++++ Selected passage ++++
Biological warfare must possess distinct possibilities otherwise it would not have been outlawed by the League of Nations.
Captain Shiro Ishii, 1931


The big transport ship lurched through the heavy waves, its engines noisily turning the screws that churned the water at the stern into angry white foam. The ship was filthy and dilapidated, its sides streaked with rust, and its superstructure grimy and encrusted with salt spray. Above the superstructure a single smokestack coughed thick, black smoke into the sky as the ship pounded relentlessly north. Down in the ship’s holds was a scene reminiscent of the Middle Passage – hundreds upon hundreds of white men crammed so tightly into the filthy and dark holds that they could barely find space to lie down on the hard metal deck plates. Accompanying the vision of overcrowding was a riotous cacophony of noises – moaning, coughing, shouting, murmuring and sometimes retching. The smell was rank, an accumulation of unwashed bodies, human excrement and vomit.
Peering down from the open hatches above were the laughing faces of Japanese soldiers, who smoked and chatted high above their prisoners. The ‘slaves’ whose grimy, white faces occasionally stared up at the guards with undisguised fear and loathing, were American soldiers, captured at the conclusion of the fight for the Philippines; the ragged survivors of an army that had been humbled in battle against a foe most had hitherto thought its inferior in every way, and then brutalized in captivity by an enemy many now thought beyond the pale of humanity. These prisoners were destined for a new camp and a new purpose in the Japanese war plan. For many of them, this journey to the north was to be their last. It was a one-way ticket to hell.
As with many things in early twentieth-century Japan, an interest in chemical and biological warfare came about through fear. The fear was that the Western Powers, particularly Britain and the United States – who dominated Asia at the time and who had developed these fearsome weapons first and also used them effectively during the First World War – would advance far ahead of the Japanese in this technology. The Japanese chemical and biological warfare programme was the brainchild of one rather eccentric doctor who made it his life’s work to create weapons of such destructive capacity that his name and the institution that he founded would live on in infamy. His name was Dr. Shiro Ishii, and the organisation he created would come to be known to the world as Unit 731.
++++
### Exercise requirements
1 - List every noise that the passage about the prisoner transport and Unit 731 names as coming from the ship's holds.
2 - Write the next part of the passage about the prisoner transport and Unit 731, picking up after its final sentence.
++++ Records ++++
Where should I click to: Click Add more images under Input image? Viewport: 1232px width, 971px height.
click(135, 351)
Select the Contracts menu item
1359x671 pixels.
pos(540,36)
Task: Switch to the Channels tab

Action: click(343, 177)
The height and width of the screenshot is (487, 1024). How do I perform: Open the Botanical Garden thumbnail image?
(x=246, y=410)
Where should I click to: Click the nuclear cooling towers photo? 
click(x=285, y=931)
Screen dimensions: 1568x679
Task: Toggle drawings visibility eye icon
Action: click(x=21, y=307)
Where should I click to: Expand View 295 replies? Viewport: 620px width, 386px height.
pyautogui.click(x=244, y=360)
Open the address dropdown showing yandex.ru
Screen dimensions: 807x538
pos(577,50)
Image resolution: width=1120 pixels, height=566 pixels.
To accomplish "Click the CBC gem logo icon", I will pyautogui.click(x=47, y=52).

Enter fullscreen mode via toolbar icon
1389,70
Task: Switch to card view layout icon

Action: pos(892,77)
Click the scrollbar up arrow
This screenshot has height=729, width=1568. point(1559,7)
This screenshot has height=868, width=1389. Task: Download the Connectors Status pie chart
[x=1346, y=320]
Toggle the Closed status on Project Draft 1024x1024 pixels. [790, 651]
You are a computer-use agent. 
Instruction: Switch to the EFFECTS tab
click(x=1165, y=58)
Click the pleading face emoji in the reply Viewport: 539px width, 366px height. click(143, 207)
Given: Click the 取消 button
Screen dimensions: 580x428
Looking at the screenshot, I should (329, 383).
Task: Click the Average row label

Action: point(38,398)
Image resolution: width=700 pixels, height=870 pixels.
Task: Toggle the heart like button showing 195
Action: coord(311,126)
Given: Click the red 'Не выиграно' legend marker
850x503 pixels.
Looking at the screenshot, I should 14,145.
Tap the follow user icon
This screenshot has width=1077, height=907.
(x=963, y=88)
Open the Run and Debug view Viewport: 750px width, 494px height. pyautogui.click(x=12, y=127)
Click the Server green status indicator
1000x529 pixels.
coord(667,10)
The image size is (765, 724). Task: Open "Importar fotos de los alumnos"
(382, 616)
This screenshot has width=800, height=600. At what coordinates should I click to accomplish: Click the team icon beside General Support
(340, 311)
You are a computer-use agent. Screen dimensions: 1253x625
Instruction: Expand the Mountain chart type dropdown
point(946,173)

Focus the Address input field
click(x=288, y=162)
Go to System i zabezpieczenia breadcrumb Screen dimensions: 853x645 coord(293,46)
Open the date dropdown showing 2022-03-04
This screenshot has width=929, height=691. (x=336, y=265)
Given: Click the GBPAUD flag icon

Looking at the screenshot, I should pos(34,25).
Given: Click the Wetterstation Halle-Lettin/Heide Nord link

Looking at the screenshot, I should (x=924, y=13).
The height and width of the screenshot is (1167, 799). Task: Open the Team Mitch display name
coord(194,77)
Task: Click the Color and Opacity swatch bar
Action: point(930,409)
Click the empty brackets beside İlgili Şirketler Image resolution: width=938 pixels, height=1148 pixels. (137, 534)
++++
### Answers for the tasks
1 - moaning, coughing, shouting, murmuring, retching

2 -
When Japanese diplomats had signed the Geneva Convention in 1925, they had signed away their legal right to develop or deploy chemical and biological weapons, along with all of the other countries that had put ink to paper. Thirty-five-year-old microbiologist Ishii, who had just graduated from the prestigious Kyushu Imperial University and joined the army as a medical officer, had what can only be described as a kind of ‘eureka’ moment when he read a report about the Convention and the weapons that it prohibited, penned by a young Japanese army officer named Lieutenant Harada, who had accompanied the diplomats as an attacheé to Switzerland in 1925. The brilliant, though highly unorthodox, Ishii, who wore round wire-framed glasses and had thick, black hair, could see that chemical, and especially biological warfare (BW), weapons were immensely powerful tools of war. The framers of the Geneva Convention were influenced in their decision to ban such weapons, and research into them, by the experiences of the First World War when Mustard Gas had been widely used. They also feared a return of the Black Death, as nations with BW weapons had the potential to kill millions with the bubonic plague and other hideous forms of weaponized bacilli. The fear was similar to that expressed over the supposed ‘Weapons of Mass Destruction’ that led to war in Iraq in 2003 when the United States and Britain became convinced that Saddam Hussein possessed a formidable arsenal of these Domesday weapons. The nations of the world in 1925 considered such weapons to be immoral and unnecessary. The fact that they had been specifically banned spoke directly to Ishii’s perverted thought process. They had been outlawed specifically because they were so powerful – and logically it made perfect sense that Japan should have them.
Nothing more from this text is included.